• _Stated task A_: Transcribe the passage of the prediction analysis text that begins at the words "For a speech" and ends after the words "the following section.".

5.2.3.4.  Prediction Analysis

   The prediction analysis is performed in one of two ways depending on
   how the pitch estimator classified the frame.  The processing for
   voiced and unvoiced speech is described in Section 5.2.3.4.1 and
   Section 5.2.3.4.2, respectively.  Inputs to this function include the
   pre-whitened signal from the pitch estimator (see Section 5.2.3.2).

5.2.3.4.1.  Voiced Speech

   For a frame of voiced speech, the pitch pulses will remain dominant
   in the pre-whitened input signal.  Further whitening is desirable as
   it leads to higher quality at the same available bitrate.  To achieve
   this, a Long-Term Prediction (LTP) analysis is carried out to
   estimate the coefficients of a fifth-order LTP filter for each of
   four subframes.  The LTP coefficients are quantized using the method
   described in Section 5.2.3.6, and the quantized LTP coefficients are
   used to compute the LTP residual signal.  This LTP residual signal is
   the input to an LPC analysis where the LPC coefficients are estimated
   using Burg's method [BURG], such that the residual energy is
   minimized.  The estimated LPC coefficients are converted to a Line
   Spectral Frequency (LSF) vector and quantized as described in
   Section 5.2.3.5.  After quantization, the quantized LSF vector is
   converted back to LPC coefficients using the full procedure in
   Section 4.2.7.5.  By using quantized LTP coefficients and LPC

RFC6716 - Page 146

   coefficients derived from the quantized LSF coefficients, the encoder
   remains fully synchronized with the decoder.  The quantized LPC and
   LTP coefficients are also used to filter the input signal and measure
   residual energy for each of the four subframes.

5.2.3.4.2.  Unvoiced Speech

   For a speech signal that has been classified as unvoiced, there is no
   need for LTP filtering, as it has already been determined that the
   pre-whitened input signal is not periodic enough within the allowed
   pitch period range for LTP analysis to be worth the cost in terms of
   complexity and bitrate.  The pre-whitened input signal is therefore
   discarded, and, instead, the input signal is used for LPC analysis
   using Burg's method.  The resulting LPC coefficients are converted to
   an LSF vector and quantized as described in the following section.
   They are then transformed back to obtain quantized LPC coefficients,
   which are then used to filter the input signal and measure residual
   energy for each of the four subframes.

• _Stated task B_: Reproduce the entries from the line containing "Image resolution: width=1509" through the final line of the entries, with "Image resolution" replaced by "Screenshot size" and nothing else changed.

[Raw records]
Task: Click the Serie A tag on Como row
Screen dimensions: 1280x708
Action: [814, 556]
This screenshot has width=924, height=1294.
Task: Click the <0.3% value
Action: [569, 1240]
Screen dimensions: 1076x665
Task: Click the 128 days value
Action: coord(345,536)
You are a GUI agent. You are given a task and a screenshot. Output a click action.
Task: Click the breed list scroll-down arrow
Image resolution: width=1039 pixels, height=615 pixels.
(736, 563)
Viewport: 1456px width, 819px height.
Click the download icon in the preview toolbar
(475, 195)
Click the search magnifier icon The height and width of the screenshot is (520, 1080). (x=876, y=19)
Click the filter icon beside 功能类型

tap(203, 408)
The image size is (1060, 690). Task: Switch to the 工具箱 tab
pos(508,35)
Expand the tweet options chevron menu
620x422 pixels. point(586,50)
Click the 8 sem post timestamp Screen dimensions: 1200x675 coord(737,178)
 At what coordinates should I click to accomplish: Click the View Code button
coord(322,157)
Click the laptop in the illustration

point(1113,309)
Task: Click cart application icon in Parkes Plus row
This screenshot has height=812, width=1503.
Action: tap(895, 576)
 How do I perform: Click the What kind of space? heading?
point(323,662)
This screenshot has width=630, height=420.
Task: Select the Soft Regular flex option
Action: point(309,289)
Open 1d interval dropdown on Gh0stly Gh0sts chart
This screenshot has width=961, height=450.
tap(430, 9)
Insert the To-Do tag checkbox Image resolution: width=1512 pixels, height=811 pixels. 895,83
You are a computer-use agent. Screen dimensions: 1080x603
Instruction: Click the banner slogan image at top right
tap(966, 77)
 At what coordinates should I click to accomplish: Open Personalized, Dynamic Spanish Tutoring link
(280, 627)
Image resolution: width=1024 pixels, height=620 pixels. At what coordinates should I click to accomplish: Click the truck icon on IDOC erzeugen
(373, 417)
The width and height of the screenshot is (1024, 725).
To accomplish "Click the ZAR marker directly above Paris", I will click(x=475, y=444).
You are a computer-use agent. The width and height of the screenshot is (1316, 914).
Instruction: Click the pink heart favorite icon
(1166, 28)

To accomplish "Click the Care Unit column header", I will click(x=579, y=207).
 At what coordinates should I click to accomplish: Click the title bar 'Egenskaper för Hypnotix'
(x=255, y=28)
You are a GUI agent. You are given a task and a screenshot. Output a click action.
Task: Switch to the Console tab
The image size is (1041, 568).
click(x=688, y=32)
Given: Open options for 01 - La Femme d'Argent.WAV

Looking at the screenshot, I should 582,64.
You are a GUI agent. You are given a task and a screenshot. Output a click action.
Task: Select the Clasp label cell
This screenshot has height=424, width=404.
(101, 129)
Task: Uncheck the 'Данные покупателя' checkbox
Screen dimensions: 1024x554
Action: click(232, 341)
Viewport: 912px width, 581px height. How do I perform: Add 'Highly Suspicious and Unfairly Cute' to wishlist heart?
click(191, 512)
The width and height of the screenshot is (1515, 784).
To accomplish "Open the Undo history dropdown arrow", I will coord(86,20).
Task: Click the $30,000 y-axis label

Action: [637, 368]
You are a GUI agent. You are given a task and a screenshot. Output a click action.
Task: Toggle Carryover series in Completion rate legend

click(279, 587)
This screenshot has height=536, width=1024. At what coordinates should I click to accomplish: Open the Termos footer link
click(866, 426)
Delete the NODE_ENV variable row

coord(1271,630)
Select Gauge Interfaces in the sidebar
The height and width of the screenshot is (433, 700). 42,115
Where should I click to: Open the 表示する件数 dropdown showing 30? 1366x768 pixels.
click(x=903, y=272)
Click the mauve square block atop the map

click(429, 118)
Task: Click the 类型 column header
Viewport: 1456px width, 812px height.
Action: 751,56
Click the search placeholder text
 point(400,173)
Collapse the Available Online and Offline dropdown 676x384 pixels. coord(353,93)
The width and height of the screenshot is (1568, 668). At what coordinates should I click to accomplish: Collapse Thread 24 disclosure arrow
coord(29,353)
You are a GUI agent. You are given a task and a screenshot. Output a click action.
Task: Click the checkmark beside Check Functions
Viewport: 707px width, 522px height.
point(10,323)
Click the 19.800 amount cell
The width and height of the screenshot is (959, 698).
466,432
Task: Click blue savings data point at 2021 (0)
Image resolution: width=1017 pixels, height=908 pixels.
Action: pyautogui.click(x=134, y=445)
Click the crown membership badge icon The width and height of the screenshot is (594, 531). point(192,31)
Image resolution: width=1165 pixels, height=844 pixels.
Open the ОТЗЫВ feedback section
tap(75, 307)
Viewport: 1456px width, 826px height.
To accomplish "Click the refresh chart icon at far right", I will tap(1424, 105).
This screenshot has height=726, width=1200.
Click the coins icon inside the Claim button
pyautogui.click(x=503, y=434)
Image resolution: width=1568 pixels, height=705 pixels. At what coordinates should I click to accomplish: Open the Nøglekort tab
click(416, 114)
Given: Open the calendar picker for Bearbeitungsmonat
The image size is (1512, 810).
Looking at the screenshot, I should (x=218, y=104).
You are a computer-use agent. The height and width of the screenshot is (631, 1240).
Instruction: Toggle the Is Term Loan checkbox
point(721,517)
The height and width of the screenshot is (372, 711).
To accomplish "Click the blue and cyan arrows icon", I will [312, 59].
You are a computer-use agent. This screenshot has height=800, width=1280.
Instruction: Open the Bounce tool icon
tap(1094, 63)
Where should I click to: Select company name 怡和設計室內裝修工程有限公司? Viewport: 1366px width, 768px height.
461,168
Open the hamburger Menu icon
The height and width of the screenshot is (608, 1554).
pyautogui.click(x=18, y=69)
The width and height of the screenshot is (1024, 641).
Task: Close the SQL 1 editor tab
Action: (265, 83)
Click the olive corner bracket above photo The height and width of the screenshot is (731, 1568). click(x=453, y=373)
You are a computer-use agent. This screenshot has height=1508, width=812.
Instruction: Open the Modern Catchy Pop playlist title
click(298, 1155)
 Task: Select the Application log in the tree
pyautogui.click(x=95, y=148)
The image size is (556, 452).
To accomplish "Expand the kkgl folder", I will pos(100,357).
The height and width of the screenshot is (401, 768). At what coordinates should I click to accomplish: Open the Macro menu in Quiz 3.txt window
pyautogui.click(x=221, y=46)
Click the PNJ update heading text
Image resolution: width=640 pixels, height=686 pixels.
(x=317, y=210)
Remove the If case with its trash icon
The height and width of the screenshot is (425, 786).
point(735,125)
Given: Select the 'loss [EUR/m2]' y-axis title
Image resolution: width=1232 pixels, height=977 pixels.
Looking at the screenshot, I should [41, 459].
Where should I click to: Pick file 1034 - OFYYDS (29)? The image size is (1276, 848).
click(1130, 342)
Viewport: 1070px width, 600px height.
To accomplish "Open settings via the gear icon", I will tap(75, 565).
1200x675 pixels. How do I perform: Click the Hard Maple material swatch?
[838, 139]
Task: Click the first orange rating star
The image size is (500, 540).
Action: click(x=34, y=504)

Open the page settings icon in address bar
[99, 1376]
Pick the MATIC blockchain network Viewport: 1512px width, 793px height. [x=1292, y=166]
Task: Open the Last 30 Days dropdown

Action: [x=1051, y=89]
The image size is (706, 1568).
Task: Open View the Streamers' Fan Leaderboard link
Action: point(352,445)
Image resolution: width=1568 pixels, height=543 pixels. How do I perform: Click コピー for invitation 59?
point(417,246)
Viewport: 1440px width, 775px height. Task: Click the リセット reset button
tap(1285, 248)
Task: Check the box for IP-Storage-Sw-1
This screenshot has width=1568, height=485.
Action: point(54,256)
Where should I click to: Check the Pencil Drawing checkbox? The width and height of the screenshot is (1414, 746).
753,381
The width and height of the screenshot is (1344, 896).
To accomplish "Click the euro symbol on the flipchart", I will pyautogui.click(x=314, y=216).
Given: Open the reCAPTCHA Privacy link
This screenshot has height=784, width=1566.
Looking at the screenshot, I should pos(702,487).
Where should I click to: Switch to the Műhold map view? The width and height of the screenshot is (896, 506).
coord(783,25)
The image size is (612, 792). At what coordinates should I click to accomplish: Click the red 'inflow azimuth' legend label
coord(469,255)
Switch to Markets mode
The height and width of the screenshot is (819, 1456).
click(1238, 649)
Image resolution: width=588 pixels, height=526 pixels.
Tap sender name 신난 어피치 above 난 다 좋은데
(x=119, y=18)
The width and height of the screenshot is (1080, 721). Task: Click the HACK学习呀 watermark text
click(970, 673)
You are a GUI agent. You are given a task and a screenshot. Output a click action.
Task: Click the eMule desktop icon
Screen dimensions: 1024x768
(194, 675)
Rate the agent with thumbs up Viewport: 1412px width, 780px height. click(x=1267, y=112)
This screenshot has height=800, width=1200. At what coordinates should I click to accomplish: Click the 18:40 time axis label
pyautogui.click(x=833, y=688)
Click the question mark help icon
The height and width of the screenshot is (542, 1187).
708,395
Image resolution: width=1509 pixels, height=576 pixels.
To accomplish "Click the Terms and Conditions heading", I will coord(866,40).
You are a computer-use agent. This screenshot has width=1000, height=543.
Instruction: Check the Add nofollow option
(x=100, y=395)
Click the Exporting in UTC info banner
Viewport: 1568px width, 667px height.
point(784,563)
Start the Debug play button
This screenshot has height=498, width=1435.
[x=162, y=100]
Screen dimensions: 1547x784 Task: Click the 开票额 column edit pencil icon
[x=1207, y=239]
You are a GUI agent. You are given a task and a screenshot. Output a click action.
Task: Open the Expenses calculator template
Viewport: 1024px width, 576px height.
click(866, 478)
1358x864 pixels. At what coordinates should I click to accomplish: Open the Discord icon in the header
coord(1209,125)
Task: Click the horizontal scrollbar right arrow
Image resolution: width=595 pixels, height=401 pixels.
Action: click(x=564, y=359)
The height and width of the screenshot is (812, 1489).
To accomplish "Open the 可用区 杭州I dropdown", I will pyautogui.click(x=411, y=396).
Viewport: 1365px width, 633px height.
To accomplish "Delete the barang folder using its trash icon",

• _Answer A_:
For a speech signal that has been classified as unvoiced, there is no
   need for LTP filtering, as it has already been determined that the
   pre-whitened input signal is not periodic enough within the allowed
   pitch period range for LTP analysis to be worth the cost in terms of
   complexity and bitrate.  The pre-whitened input signal is therefore
   discarded, and, instead, the input signal is used for LPC analysis
   using Burg's method.  The resulting LPC coefficients are converted to
   an LSF vector and quantized as described in the following section.

• _Answer B_:
Screenshot size: width=1509 pixels, height=576 pixels.
To accomplish "Click the Terms and Conditions heading", I will coord(866,40).
You are a computer-use agent. This screenshot has width=1000, height=543.
Instruction: Check the Add nofollow option
(x=100, y=395)
Click the Exporting in UTC info banner
Viewport: 1568px width, 667px height.
point(784,563)
Start the Debug play button
This screenshot has height=498, width=1435.
[x=162, y=100]
Screen dimensions: 1547x784 Task: Click the 开票额 column edit pencil icon
[x=1207, y=239]
You are a GUI agent. You are given a task and a screenshot. Output a click action.
Task: Open the Expenses calculator template
Viewport: 1024px width, 576px height.
click(866, 478)
1358x864 pixels. At what coordinates should I click to accomplish: Open the Discord icon in the header
coord(1209,125)
Task: Click the horizontal scrollbar right arrow
Screenshot size: width=595 pixels, height=401 pixels.
Action: click(x=564, y=359)
The height and width of the screenshot is (812, 1489).
To accomplish "Open the 可用区 杭州I dropdown", I will pyautogui.click(x=411, y=396).
Viewport: 1365px width, 633px height.
To accomplish "Delete the barang folder using its trash icon",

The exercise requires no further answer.